Why QA Must Have Its Own Databases

  August 15, 2011

Too many test departments rely on the kindness of outsiders for one essential artifact of a test cycle: databases. It's time to have your own databases, ones that you control. It's right for the organization, right for quality assurance, and a boost to your career. QA-owned databases are also more affordable than in the past, and the pay-offs are bigger. Here's what you need to know as a test specialist or developer.

Starting a software QA cycle? Standard references tell you that you need to control the test plan, hardware, operating system, application, test scripts, and result reports.

As widely-accepted as this checklist is, it leaves "data" invisible. That's a mistake, but one you can correct.

Three reasons data emerge from the QA shadows


First, let's be clear about the nature of the mistake. "Data" have only been hidden from most test plans, not entirely missing. They're often tucked away inside individual test scripts, or implicit in the description of the operating system. Data show up in clauses such as "create two different accounts with identical names but different user IDs" or "At the start of the test, open a connection to DB1/test_user7."

For historically legitimate reasons, this was probably appropriate. Most organizations have been better off with data maintained outside the development and testing hierarchies. Nowadays, though:

    • Application functionality is more data-driven,


    • It's far more feasible for QA to take responsibility for its own data sources, and


    • It's increasingly less practical to rely on a data division of your own organization to supply you with data views.



While data teams continue to think in terms of “views” from live databases with appropriately-restricted security, those same data teams simply don’t have the slack time to construct views for testing, unless on a chargeback basis.



"Data-driven functionality" recognizes that interesting applications today exhibit behavior that emerges from subtle, large-scale data combinations. QA's responsibility is no longer limited to validation of an algorithm at 0, 1, and a few interior points, or to check that application response looks smooth when one particular data dimension varies.

In an era of Big Data, we must verify highly non-linear and subtle responses. Casual descriptions that fit in footnotes of test scripts simply are no longer adequate. Neither is it enough to assume that a backup database — last quarter's image, for instance — is a good model for a rigorous testing program.

Now is the time for data to be fully visible and explicitly specified.
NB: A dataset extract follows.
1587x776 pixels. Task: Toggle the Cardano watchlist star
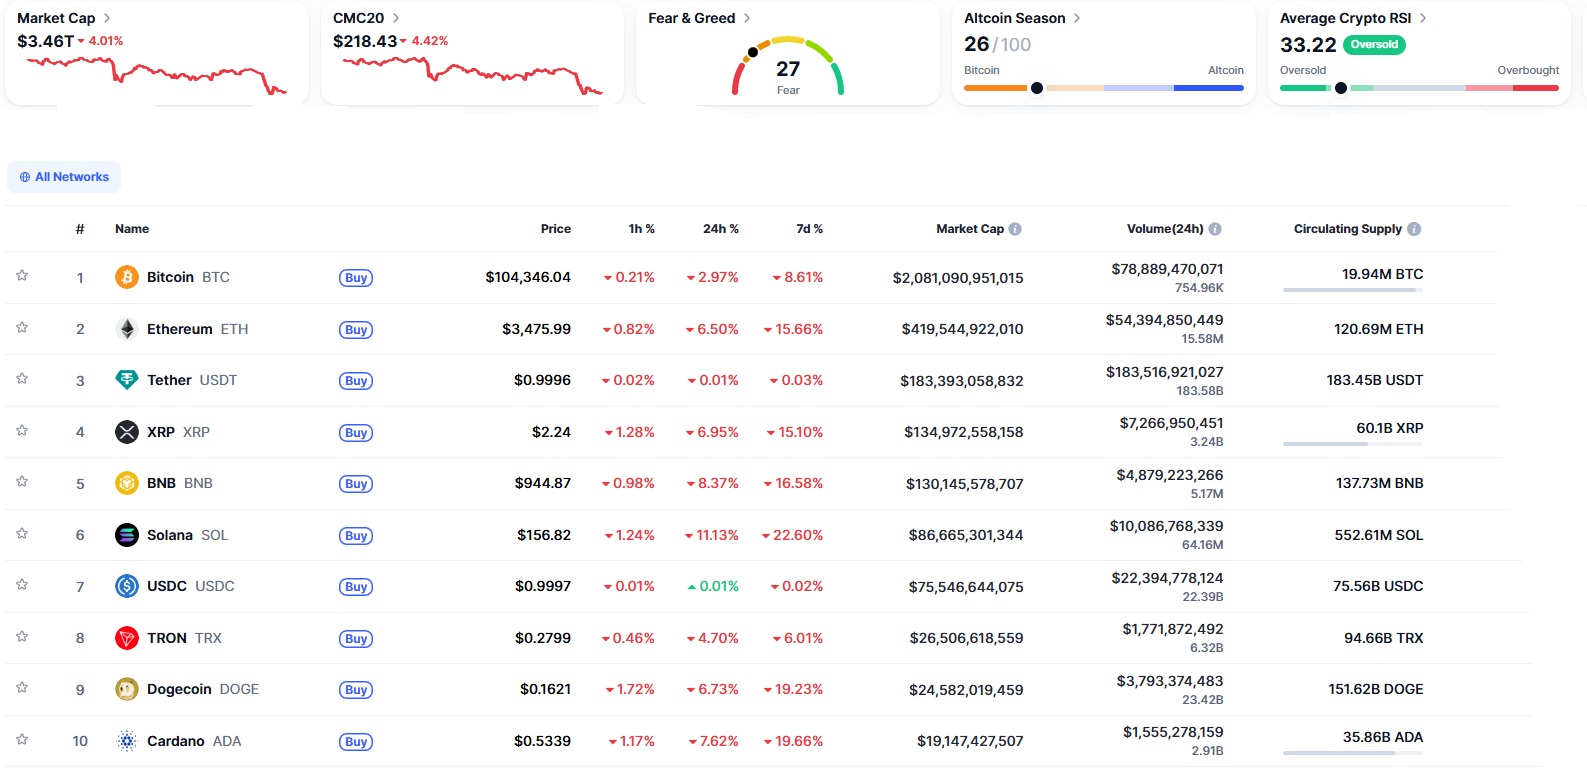tap(22, 740)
Just as we carefully describe that a test plan will be executed on specific hardware, with a specific memory configuration, loaded with a specific operating system release and service-pack update, we need our data source to be fully replicable. This is likely to mean loading a specific database schema with a precise image of hundreds of megabytes, or perhaps gigabytes, of test data.

There's good news, though: QA can take on this responsibility. In the past, it was prohibitively expensive. The cost of entry to a commercial relational database management system often started with several tens of thousands of dollars of licensing fees, out of balance with a test cycle that might span only a few days a year of direct use. The expenses of training and dedicated hardware only amplified this mismatch. Now a training department can generally license an enterprise-class database for little or no cash outlay.

Compliance and accountability


Even if organizations managed themselves by old rules, and the data department or database administrators swiftly responded to QA's requests for the database views and updates QA’s needs, the data department probably can't operate as inexpensively as testing can on its own behalf.

That's probably just as well, too, because the data team doesn't operate under old rules. The complexities of commercial licensing combined with progressively more finely-parsed accounting rules could raise the price the data department charges for use of the information it maintains.

Even more momentously, the focus of the data department now needs to be on compliance. Out-of-pocket charges for database instances or views are only a fraction of the expense involved in managing and monitoring those views. Contemporary data managers are more likely to be reading legal statutes than SQL standards. At a time when what we see as "syntax errors" can result in felony charges, casual co-operation between departments becomes impossible.

As a tester, this is an ideal occasion for you to bring data "into the light." Make data sources explicit in your plans. Account for their costs. Improve your testing, as the data sources you and your team craft fit the test plans better than the "hand-me-down" tables and views cobbled together for QA by the data department or software development team. Make your results more replicable and efficient with explicit control over your data sources. And stay in touch with me as I write about other aspects of database testing over the coming months.